• _Given records_:
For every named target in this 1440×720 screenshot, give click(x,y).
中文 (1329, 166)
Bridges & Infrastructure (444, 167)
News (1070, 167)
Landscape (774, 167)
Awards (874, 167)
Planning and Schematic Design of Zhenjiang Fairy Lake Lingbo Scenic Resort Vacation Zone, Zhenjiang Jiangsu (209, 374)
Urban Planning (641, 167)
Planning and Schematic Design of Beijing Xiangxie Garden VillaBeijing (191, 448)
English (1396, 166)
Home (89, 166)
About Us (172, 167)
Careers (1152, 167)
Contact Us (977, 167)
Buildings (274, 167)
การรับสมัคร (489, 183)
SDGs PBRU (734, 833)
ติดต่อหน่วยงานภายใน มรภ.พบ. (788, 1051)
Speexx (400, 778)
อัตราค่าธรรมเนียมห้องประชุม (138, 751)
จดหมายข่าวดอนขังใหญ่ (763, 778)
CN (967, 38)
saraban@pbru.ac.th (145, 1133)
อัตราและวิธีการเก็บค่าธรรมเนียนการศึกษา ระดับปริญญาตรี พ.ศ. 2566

• _Directive_: Rewrite each line of the records above as a Markdown table with the columns "Row" and "Entry", numbering the rows and skipping blank lines.

• _Answer in full_:
| Row | Entry |
|---|---|
| 1 | For every named target in this 1440×720 screenshot, give click(x,y). |
| 2 | 中文 (1329, 166) |
| 3 | Bridges & Infrastructure (444, 167) |
| 4 | News (1070, 167) |
| 5 | Landscape (774, 167) |
| 6 | Awards (874, 167) |
| 7 | Planning and Schematic Design of Zhenjiang Fairy Lake Lingbo Scenic Resort Vacation Zone, Zhenjiang Jiangsu (209, 374) |
| 8 | Urban Planning (641, 167) |
| 9 | Planning and Schematic Design of Beijing Xiangxie Garden VillaBeijing (191, 448) |
| 10 | English (1396, 166) |
| 11 | Home (89, 166) |
| 12 | About Us (172, 167) |
| 13 | Careers (1152, 167) |
| 14 | Contact Us (977, 167) |
| 15 | Buildings (274, 167) |
| 16 | การรับสมัคร (489, 183) |
| 17 | SDGs PBRU (734, 833) |
| 18 | ติดต่อหน่วยงานภายใน มรภ.พบ. (788, 1051) |
| 19 | Speexx (400, 778) |
| 20 | อัตราค่าธรรมเนียมห้องประชุม (138, 751) |
| 21 | จดหมายข่าวดอนขังใหญ่ (763, 778) |
| 22 | CN (967, 38) |
| 23 | saraban@pbru.ac.th (145, 1133) |
| 24 | อัตราและวิธีการเก็บค่าธรรมเนียนการศึกษา ระดับปริญญาตรี พ.ศ. 2566 |